WRITTEN REQUEST: Reproduce all of the items below word for word, with nothing added or left out.
>> START DATA TO PROCESS
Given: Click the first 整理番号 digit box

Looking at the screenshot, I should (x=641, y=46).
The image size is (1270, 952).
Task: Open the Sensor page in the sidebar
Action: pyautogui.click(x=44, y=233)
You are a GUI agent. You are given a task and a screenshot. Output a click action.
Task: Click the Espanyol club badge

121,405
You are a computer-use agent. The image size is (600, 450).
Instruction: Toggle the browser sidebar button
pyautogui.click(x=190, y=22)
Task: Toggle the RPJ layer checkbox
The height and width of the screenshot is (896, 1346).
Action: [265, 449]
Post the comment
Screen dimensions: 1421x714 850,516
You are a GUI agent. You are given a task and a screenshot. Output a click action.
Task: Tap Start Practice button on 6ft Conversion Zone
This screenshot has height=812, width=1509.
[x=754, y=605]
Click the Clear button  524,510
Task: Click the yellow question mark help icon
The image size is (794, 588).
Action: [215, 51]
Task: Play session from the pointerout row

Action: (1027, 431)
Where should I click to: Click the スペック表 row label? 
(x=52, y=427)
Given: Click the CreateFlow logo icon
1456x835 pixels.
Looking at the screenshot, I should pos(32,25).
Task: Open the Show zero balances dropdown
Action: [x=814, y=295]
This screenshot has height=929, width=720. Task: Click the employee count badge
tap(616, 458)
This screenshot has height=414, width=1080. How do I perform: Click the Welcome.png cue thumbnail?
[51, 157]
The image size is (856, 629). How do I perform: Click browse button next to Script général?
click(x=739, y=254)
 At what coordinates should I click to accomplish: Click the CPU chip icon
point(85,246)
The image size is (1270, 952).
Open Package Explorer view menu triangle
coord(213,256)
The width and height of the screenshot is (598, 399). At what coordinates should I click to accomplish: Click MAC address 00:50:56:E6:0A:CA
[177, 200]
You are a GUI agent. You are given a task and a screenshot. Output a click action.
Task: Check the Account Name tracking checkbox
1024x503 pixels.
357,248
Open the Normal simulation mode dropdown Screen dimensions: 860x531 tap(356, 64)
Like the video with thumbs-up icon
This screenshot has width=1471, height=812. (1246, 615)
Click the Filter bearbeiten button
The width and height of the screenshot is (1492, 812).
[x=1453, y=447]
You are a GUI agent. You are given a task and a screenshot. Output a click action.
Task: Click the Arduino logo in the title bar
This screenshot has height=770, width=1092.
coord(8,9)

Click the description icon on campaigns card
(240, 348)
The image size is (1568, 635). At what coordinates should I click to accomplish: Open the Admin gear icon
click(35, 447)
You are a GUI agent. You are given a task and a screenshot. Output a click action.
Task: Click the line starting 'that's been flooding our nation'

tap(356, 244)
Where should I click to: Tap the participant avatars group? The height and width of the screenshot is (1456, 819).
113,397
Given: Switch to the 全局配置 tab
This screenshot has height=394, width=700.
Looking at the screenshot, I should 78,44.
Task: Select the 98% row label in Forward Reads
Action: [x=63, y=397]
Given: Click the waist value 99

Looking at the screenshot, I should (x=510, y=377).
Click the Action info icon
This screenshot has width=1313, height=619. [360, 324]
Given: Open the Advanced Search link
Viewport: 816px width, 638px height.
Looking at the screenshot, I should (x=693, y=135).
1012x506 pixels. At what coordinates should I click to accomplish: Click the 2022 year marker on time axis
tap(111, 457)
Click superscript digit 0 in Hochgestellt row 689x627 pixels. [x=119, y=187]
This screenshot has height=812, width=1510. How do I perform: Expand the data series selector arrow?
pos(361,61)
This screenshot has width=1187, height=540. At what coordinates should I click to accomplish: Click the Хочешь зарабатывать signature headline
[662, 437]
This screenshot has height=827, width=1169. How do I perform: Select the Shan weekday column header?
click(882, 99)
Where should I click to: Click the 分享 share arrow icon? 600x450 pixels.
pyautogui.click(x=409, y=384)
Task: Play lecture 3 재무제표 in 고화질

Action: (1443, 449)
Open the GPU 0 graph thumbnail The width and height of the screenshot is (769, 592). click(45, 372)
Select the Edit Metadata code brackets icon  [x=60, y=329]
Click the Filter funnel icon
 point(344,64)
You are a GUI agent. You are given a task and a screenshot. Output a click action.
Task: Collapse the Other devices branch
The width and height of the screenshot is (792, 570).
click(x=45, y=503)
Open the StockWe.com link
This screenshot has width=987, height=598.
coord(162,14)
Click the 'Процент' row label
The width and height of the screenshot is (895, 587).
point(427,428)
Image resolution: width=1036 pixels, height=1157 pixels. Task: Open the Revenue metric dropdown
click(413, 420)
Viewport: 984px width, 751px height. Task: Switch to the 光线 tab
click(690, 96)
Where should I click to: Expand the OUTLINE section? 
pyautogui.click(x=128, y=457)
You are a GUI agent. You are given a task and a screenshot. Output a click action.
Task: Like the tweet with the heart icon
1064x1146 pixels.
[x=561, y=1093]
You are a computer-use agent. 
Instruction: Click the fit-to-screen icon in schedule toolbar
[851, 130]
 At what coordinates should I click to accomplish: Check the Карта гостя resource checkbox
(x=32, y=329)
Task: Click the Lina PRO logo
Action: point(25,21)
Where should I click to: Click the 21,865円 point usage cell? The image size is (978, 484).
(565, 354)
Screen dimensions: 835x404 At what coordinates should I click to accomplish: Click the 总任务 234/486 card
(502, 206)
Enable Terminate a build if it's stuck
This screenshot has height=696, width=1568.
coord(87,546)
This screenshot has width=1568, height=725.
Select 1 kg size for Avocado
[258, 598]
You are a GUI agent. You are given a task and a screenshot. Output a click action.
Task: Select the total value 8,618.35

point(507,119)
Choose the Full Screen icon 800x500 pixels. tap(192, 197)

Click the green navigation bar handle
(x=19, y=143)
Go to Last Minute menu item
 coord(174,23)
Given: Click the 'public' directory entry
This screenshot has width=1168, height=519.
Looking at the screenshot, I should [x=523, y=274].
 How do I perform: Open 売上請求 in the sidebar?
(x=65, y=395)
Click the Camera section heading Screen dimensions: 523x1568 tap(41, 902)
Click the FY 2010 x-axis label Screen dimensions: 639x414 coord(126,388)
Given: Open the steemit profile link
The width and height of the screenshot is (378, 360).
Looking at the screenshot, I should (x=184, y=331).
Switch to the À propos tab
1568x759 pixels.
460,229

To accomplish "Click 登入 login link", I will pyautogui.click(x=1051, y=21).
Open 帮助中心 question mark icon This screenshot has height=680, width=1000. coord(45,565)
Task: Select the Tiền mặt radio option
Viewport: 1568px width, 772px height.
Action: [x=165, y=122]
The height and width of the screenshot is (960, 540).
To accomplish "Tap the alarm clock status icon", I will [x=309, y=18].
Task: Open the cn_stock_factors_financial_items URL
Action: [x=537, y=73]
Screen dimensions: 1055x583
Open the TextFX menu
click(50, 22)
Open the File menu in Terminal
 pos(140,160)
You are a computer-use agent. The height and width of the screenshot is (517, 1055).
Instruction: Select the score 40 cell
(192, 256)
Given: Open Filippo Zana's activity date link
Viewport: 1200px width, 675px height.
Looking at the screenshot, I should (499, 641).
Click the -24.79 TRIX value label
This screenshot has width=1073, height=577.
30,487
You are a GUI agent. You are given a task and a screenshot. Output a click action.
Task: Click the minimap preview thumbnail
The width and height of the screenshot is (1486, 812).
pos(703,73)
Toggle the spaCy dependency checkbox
>> END DATA TO PROCESS
OUTPUT BELOW:
Given: Click the first 整理番号 digit box

Looking at the screenshot, I should (x=641, y=46).
The image size is (1270, 952).
Task: Open the Sensor page in the sidebar
Action: pyautogui.click(x=44, y=233)
You are a GUI agent. You are given a task and a screenshot. Output a click action.
Task: Click the Espanyol club badge

121,405
You are a computer-use agent. The image size is (600, 450).
Instruction: Toggle the browser sidebar button
pyautogui.click(x=190, y=22)
Task: Toggle the RPJ layer checkbox
The height and width of the screenshot is (896, 1346).
Action: [265, 449]
Post the comment
Screen dimensions: 1421x714 850,516
You are a GUI agent. You are given a task and a screenshot. Output a click action.
Task: Tap Start Practice button on 6ft Conversion Zone
This screenshot has height=812, width=1509.
[x=754, y=605]
Click the Clear button  524,510
Task: Click the yellow question mark help icon
The image size is (794, 588).
Action: [215, 51]
Task: Play session from the pointerout row

Action: (1027, 431)
Where should I click to: Click the スペック表 row label? 
(x=52, y=427)
Given: Click the CreateFlow logo icon
1456x835 pixels.
Looking at the screenshot, I should pos(32,25).
Task: Open the Show zero balances dropdown
Action: [x=814, y=295]
This screenshot has height=929, width=720. Task: Click the employee count badge
tap(616, 458)
This screenshot has height=414, width=1080. How do I perform: Click the Welcome.png cue thumbnail?
[51, 157]
The image size is (856, 629). How do I perform: Click browse button next to Script général?
click(x=739, y=254)
 At what coordinates should I click to accomplish: Click the CPU chip icon
point(85,246)
The image size is (1270, 952).
Open Package Explorer view menu triangle
coord(213,256)
The width and height of the screenshot is (598, 399). At what coordinates should I click to accomplish: Click MAC address 00:50:56:E6:0A:CA
[177, 200]
You are a GUI agent. You are given a task and a screenshot. Output a click action.
Task: Check the Account Name tracking checkbox
1024x503 pixels.
357,248
Open the Normal simulation mode dropdown Screen dimensions: 860x531 tap(356, 64)
Like the video with thumbs-up icon
This screenshot has width=1471, height=812. (1246, 615)
Click the Filter bearbeiten button
The width and height of the screenshot is (1492, 812).
[x=1453, y=447]
You are a GUI agent. You are given a task and a screenshot. Output a click action.
Task: Click the Arduino logo in the title bar
This screenshot has height=770, width=1092.
coord(8,9)

Click the description icon on campaigns card
(240, 348)
The image size is (1568, 635). At what coordinates should I click to accomplish: Open the Admin gear icon
click(35, 447)
You are a GUI agent. You are given a task and a screenshot. Output a click action.
Task: Click the line starting 'that's been flooding our nation'

tap(356, 244)
Where should I click to: Tap the participant avatars group? The height and width of the screenshot is (1456, 819).
113,397
Given: Switch to the 全局配置 tab
This screenshot has height=394, width=700.
Looking at the screenshot, I should 78,44.
Task: Select the 98% row label in Forward Reads
Action: [x=63, y=397]
Given: Click the waist value 99

Looking at the screenshot, I should (x=510, y=377).
Click the Action info icon
This screenshot has width=1313, height=619. [360, 324]
Given: Open the Advanced Search link
Viewport: 816px width, 638px height.
Looking at the screenshot, I should (x=693, y=135).
1012x506 pixels. At what coordinates should I click to accomplish: Click the 2022 year marker on time axis
tap(111, 457)
Click superscript digit 0 in Hochgestellt row 689x627 pixels. [x=119, y=187]
This screenshot has height=812, width=1510. How do I perform: Expand the data series selector arrow?
pos(361,61)
This screenshot has width=1187, height=540. At what coordinates should I click to accomplish: Click the Хочешь зарабатывать signature headline
[662, 437]
This screenshot has height=827, width=1169. How do I perform: Select the Shan weekday column header?
click(882, 99)
Where should I click to: Click the 分享 share arrow icon? 600x450 pixels.
pyautogui.click(x=409, y=384)
Task: Play lecture 3 재무제표 in 고화질

Action: (1443, 449)
Open the GPU 0 graph thumbnail The width and height of the screenshot is (769, 592). click(45, 372)
Select the Edit Metadata code brackets icon  [x=60, y=329]
Click the Filter funnel icon
 point(344,64)
You are a GUI agent. You are given a task and a screenshot. Output a click action.
Task: Collapse the Other devices branch
The width and height of the screenshot is (792, 570).
click(x=45, y=503)
Open the StockWe.com link
This screenshot has width=987, height=598.
coord(162,14)
Click the 'Процент' row label
The width and height of the screenshot is (895, 587).
point(427,428)
Image resolution: width=1036 pixels, height=1157 pixels. Task: Open the Revenue metric dropdown
click(413, 420)
Viewport: 984px width, 751px height. Task: Switch to the 光线 tab
click(690, 96)
Where should I click to: Expand the OUTLINE section? 
pyautogui.click(x=128, y=457)
You are a GUI agent. You are given a task and a screenshot. Output a click action.
Task: Like the tweet with the heart icon
1064x1146 pixels.
[x=561, y=1093]
You are a computer-use agent. 
Instruction: Click the fit-to-screen icon in schedule toolbar
[851, 130]
 At what coordinates should I click to accomplish: Check the Карта гостя resource checkbox
(x=32, y=329)
Task: Click the Lina PRO logo
Action: point(25,21)
Where should I click to: Click the 21,865円 point usage cell? The image size is (978, 484).
(565, 354)
Screen dimensions: 835x404 At what coordinates should I click to accomplish: Click the 总任务 234/486 card
(502, 206)
Enable Terminate a build if it's stuck
This screenshot has height=696, width=1568.
coord(87,546)
This screenshot has width=1568, height=725.
Select 1 kg size for Avocado
[258, 598]
You are a GUI agent. You are given a task and a screenshot. Output a click action.
Task: Select the total value 8,618.35

point(507,119)
Choose the Full Screen icon 800x500 pixels. tap(192, 197)

Click the green navigation bar handle
(x=19, y=143)
Go to Last Minute menu item
 coord(174,23)
Given: Click the 'public' directory entry
This screenshot has width=1168, height=519.
Looking at the screenshot, I should [x=523, y=274].
 How do I perform: Open 売上請求 in the sidebar?
(x=65, y=395)
Click the Camera section heading Screen dimensions: 523x1568 tap(41, 902)
Click the FY 2010 x-axis label Screen dimensions: 639x414 coord(126,388)
Given: Open the steemit profile link
The width and height of the screenshot is (378, 360).
Looking at the screenshot, I should (x=184, y=331).
Switch to the À propos tab
1568x759 pixels.
460,229

To accomplish "Click 登入 login link", I will pyautogui.click(x=1051, y=21).
Open 帮助中心 question mark icon This screenshot has height=680, width=1000. coord(45,565)
Task: Select the Tiền mặt radio option
Viewport: 1568px width, 772px height.
Action: [x=165, y=122]
The height and width of the screenshot is (960, 540).
To accomplish "Tap the alarm clock status icon", I will [x=309, y=18].
Task: Open the cn_stock_factors_financial_items URL
Action: [x=537, y=73]
Screen dimensions: 1055x583
Open the TextFX menu
click(50, 22)
Open the File menu in Terminal
 pos(140,160)
You are a computer-use agent. The height and width of the screenshot is (517, 1055).
Instruction: Select the score 40 cell
(192, 256)
Given: Open Filippo Zana's activity date link
Viewport: 1200px width, 675px height.
Looking at the screenshot, I should (499, 641).
Click the -24.79 TRIX value label
This screenshot has width=1073, height=577.
30,487
You are a GUI agent. You are given a task and a screenshot. Output a click action.
Task: Click the minimap preview thumbnail
The width and height of the screenshot is (1486, 812).
pos(703,73)
Toggle the spaCy dependency checkbox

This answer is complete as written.